Clinical narratives are a valuable source of information for both patient care and
biomedical research. Given the unstructured nature of medical reports, specific automatic
techniques are required to extract relevant entities from such texts. In the natural
language processing (NLP) community, this task is often addressed by using supervised
methods. To develop such methods, both reliably-annotated corpora and elaborately
designed features are needed. Despite the recent advances on corpora collection and
annotation, research on multiple domains and languages is still limited. In addition,
to compute the features required for supervised classification, suitable language-
and domain-specific tools are needed. In this work, we propose a novel application
of recurrent neural networks (RNNs) for event extraction from medical reports written
in Italian. To train and evaluate the proposed approach, we annotated a corpus of
75 cardiology reports for a total of 4,365 mentions of relevant events and their attributes
(e.g., the polarity). For the annotation task, we developed specific annotation guidelines,
which are provided together with this paper. The RNN-based classifier was trained
on a training set including 3,335 events (60 documents).
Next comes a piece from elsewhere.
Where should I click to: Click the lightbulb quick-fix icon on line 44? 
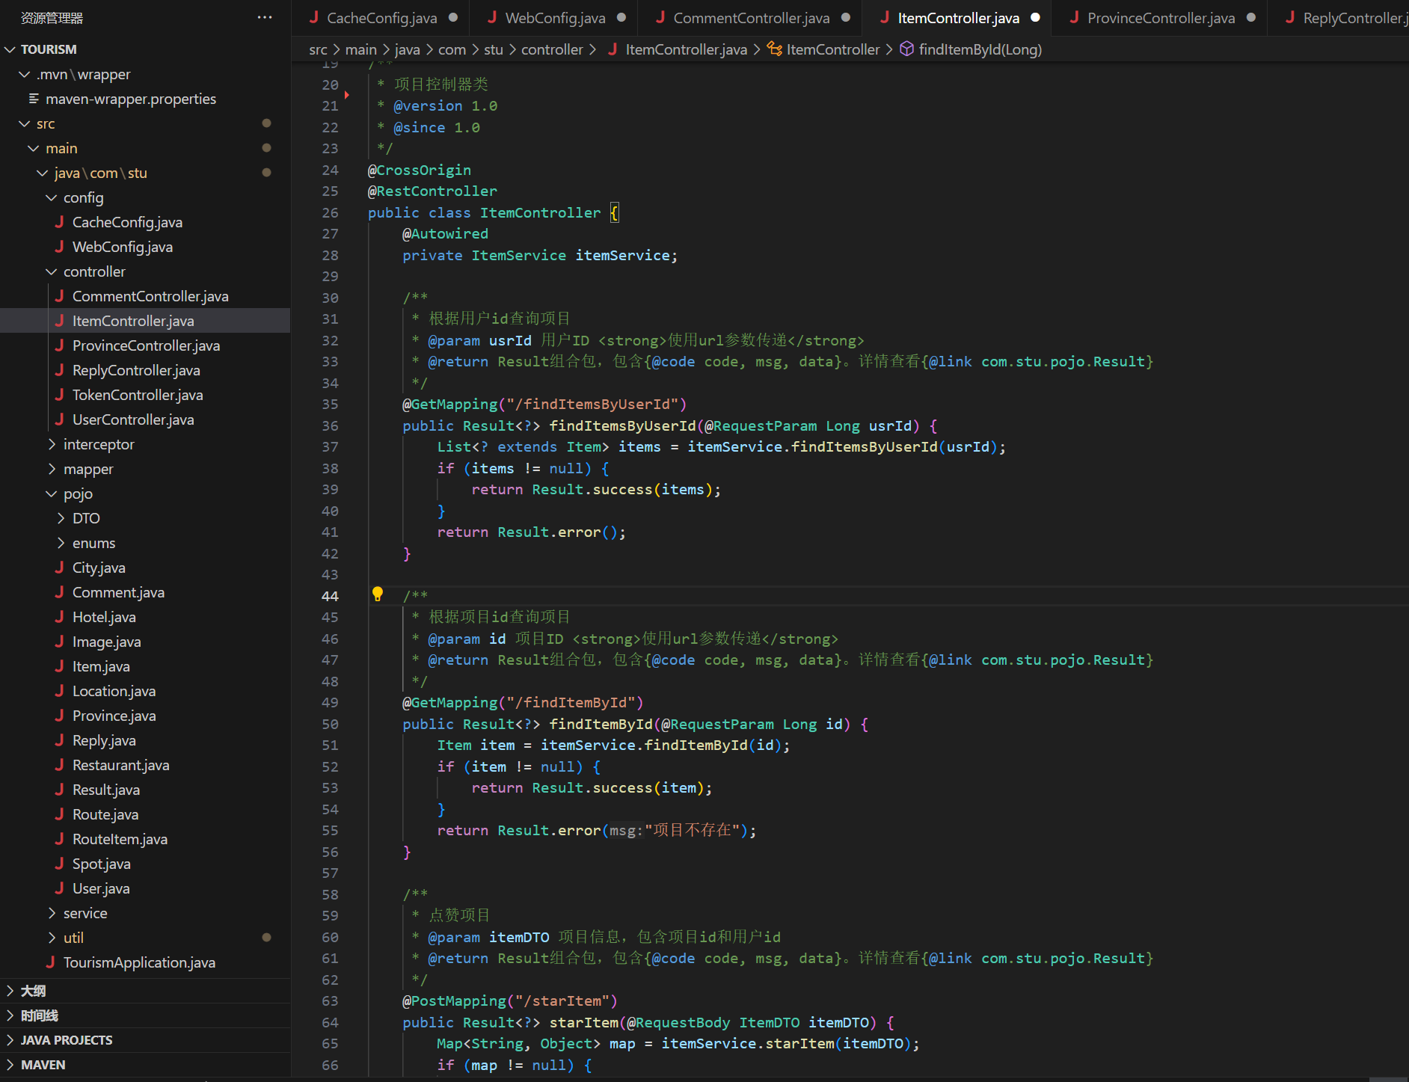(378, 594)
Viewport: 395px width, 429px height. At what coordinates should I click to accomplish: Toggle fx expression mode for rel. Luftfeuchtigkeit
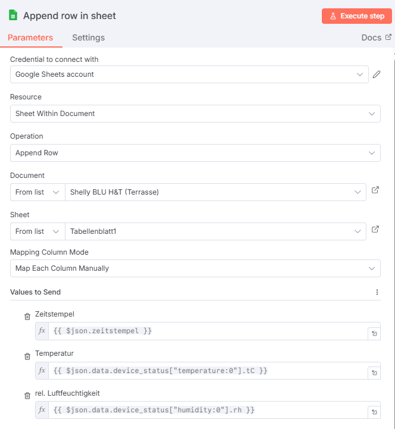pos(42,409)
The resulting model was integrated
into an NLP pipeline that uses a dictionary lookup approach to search for relevant
concepts inside the text. A test set of 1,030 events (15 documents) was used to evaluate
and compare different pipeline configurations. As a main result, using the RNN-based
classifier instead of the dictionary lookup approach allowed increasing recall from
52.4% to 88.9%, and precision from 81.1% to 88.2%. Further, using the two methods
in combination, we obtained final recall, precision, and F1 score of 91.7%, 88.6%,
and 90.1%, respectively. These experiments indicate that integrating a well-performing
RNN-based classifier with a standard knowledge-based approach can be a good strategy
to extract information from clinical text in non-English languages.